Screenshot grounding data
--------------------------------------------------

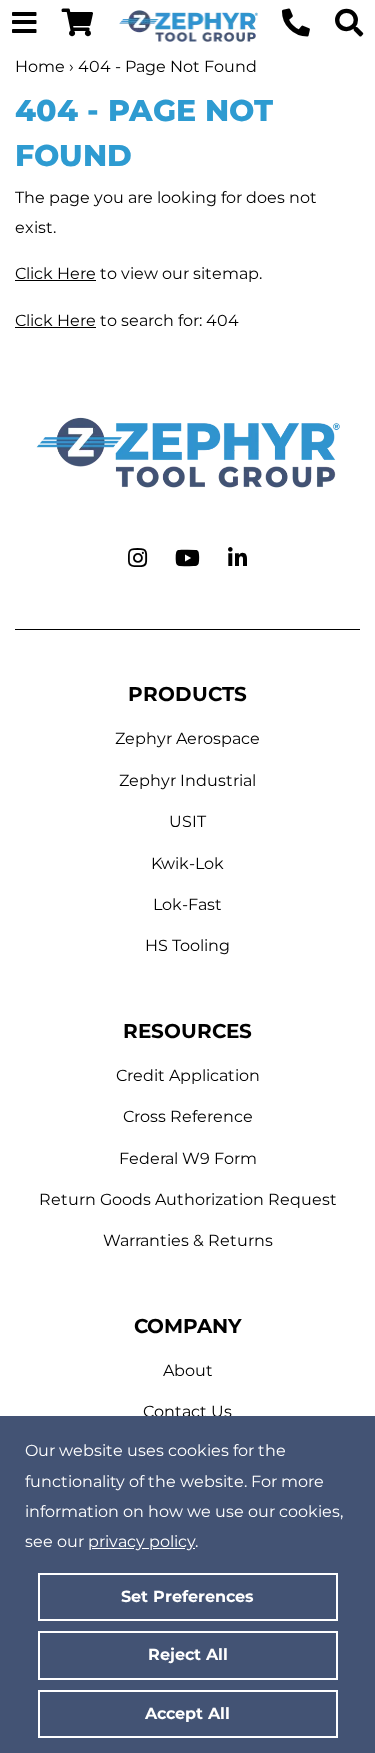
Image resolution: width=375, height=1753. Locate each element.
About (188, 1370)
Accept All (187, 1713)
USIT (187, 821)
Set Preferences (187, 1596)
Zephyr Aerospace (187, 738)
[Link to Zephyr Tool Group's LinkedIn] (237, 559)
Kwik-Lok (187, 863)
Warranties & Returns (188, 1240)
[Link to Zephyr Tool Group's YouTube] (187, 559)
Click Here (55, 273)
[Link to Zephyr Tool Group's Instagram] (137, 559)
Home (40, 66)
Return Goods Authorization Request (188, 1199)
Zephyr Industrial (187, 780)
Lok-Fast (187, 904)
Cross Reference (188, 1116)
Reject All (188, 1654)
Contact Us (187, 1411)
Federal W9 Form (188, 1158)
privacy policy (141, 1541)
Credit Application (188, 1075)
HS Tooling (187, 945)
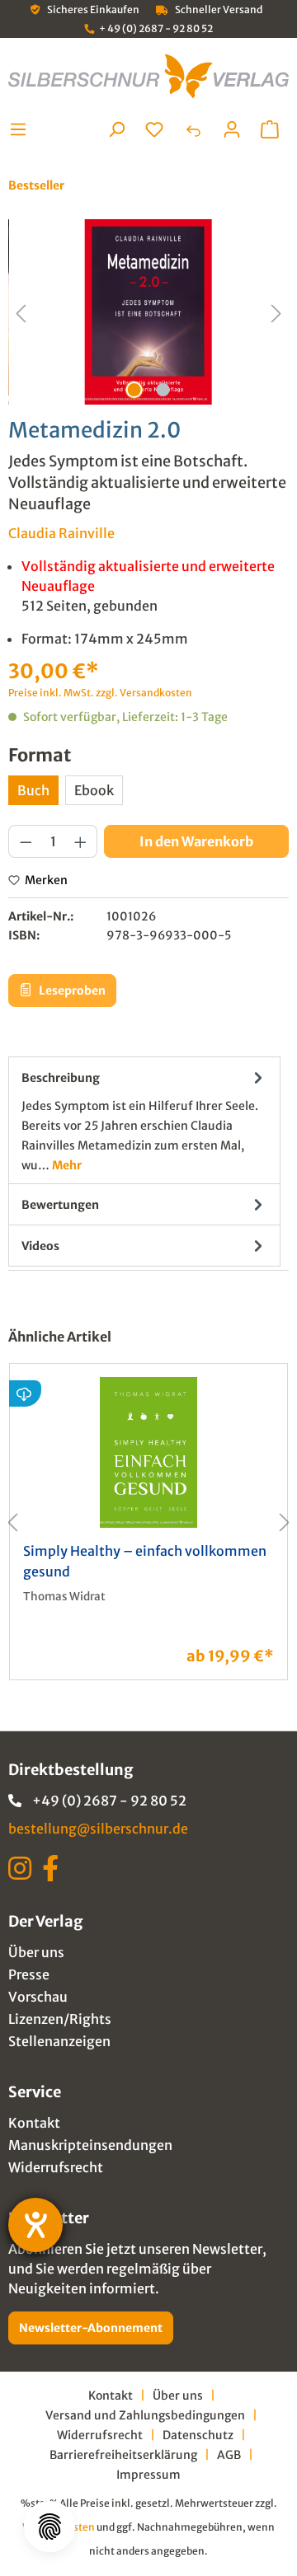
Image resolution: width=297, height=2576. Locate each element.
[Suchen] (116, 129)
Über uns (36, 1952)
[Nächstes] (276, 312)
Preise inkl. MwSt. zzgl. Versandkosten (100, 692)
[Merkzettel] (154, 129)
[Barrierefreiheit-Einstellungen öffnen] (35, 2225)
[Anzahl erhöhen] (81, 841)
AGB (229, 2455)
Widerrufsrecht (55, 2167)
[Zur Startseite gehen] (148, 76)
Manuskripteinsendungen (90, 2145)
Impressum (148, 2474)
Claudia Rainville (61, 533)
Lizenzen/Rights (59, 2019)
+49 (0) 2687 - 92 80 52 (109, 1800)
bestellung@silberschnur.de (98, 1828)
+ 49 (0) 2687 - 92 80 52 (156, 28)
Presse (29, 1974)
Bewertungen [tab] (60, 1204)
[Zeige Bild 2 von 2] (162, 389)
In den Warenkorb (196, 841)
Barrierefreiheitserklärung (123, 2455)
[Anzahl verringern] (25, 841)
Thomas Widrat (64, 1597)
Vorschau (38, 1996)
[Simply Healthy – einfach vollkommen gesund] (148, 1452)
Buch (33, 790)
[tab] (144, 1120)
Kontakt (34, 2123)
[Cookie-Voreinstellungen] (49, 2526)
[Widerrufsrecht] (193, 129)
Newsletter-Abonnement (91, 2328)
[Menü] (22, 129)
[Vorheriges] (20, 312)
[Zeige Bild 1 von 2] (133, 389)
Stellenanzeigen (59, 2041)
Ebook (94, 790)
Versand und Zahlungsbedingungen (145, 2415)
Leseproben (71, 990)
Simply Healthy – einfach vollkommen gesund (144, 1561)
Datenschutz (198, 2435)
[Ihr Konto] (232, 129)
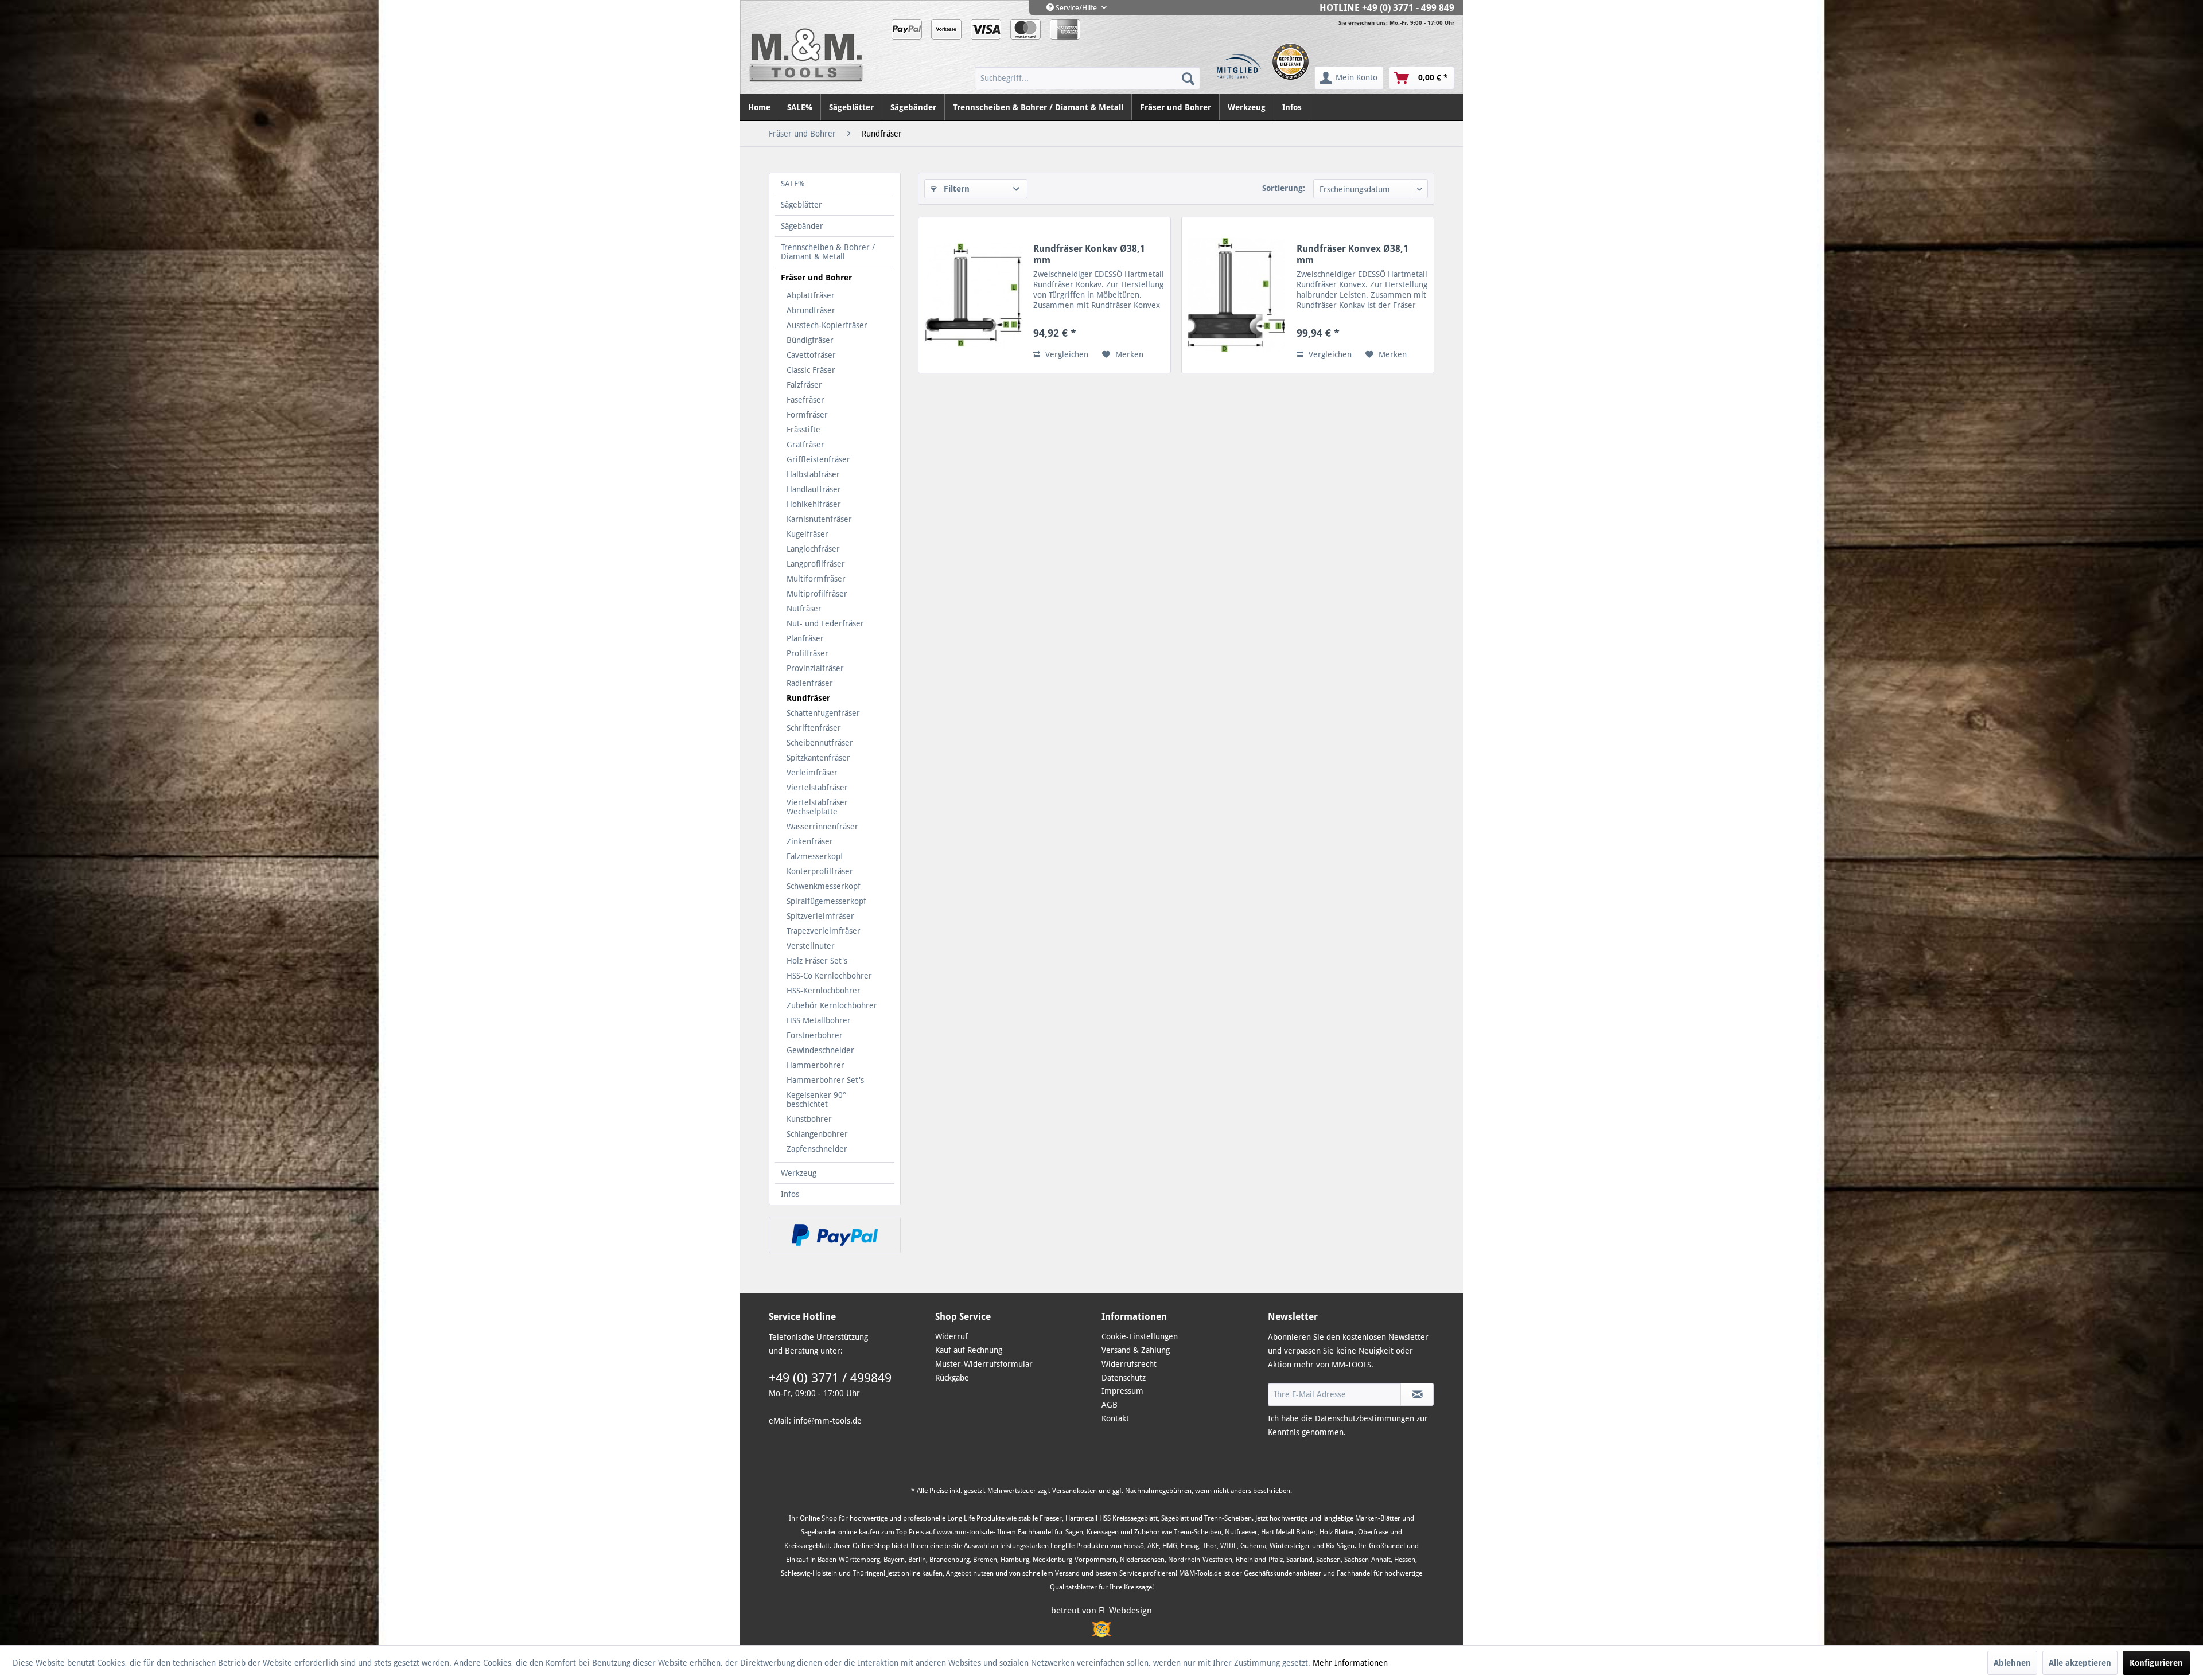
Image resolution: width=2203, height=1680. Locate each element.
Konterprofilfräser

--------------------------------------------------

TASK INSTRUCTIONS » Write out each entry word for word, images excluded.

ANSWER TO THIS TASK »
Image resolution: width=375, height=1753. Locate each element.
About (188, 1370)
Accept All (187, 1713)
USIT (187, 821)
Set Preferences (187, 1596)
Zephyr Aerospace (187, 738)
[Link to Zephyr Tool Group's LinkedIn] (237, 559)
Kwik-Lok (187, 863)
Warranties & Returns (188, 1240)
[Link to Zephyr Tool Group's YouTube] (187, 559)
Click Here (55, 273)
[Link to Zephyr Tool Group's Instagram] (137, 559)
Home (40, 66)
Return Goods Authorization Request (188, 1199)
Zephyr Industrial (187, 780)
Lok-Fast (187, 904)
Cross Reference (188, 1116)
Reject All (188, 1654)
Contact Us (187, 1411)
Federal W9 Form (188, 1158)
privacy policy (141, 1541)
Credit Application (188, 1075)
HS Tooling (187, 945)
Image resolution: width=297, height=2576. Locate each element.
[Suchen] (116, 129)
Über uns (36, 1952)
[Nächstes] (276, 312)
Preise inkl. MwSt. zzgl. Versandkosten (100, 692)
[Merkzettel] (154, 129)
[Barrierefreiheit-Einstellungen öffnen] (35, 2225)
[Anzahl erhöhen] (81, 841)
AGB (229, 2455)
Widerrufsrecht (55, 2167)
[Zur Startseite gehen] (148, 76)
Manuskripteinsendungen (90, 2145)
Impressum (148, 2474)
Claudia Rainville (61, 533)
Lizenzen/Rights (59, 2019)
+49 (0) 2687 - 92 80 52 (109, 1800)
bestellung@silberschnur.de (98, 1828)
+ 49 (0) 2687 - 92 80 52 (156, 28)
Presse (29, 1974)
Bewertungen [tab] (60, 1204)
[Zeige Bild 2 von 2] (162, 389)
In den Warenkorb (196, 841)
Barrierefreiheitserklärung (123, 2455)
[Anzahl verringern] (25, 841)
Thomas Widrat (64, 1597)
Vorschau (38, 1996)
[Simply Healthy – einfach vollkommen gesund] (148, 1452)
Buch (33, 790)
[tab] (144, 1120)
Kontakt (34, 2123)
[Cookie-Voreinstellungen] (49, 2526)
[Widerrufsrecht] (193, 129)
Newsletter-Abonnement (91, 2328)
[Menü] (22, 129)
[Vorheriges] (20, 312)
[Zeige Bild 1 von 2] (133, 389)
Stellenanzeigen (59, 2041)
Ebook (94, 790)
Versand und Zahlungsbedingungen (145, 2415)
Leseproben (71, 990)
Simply Healthy – einfach vollkommen gesund (144, 1561)
Datenschutz (198, 2435)
[Ihr Konto] (232, 129)
Image resolution: width=2203, height=1680. Locate each element.
Konterprofilfräser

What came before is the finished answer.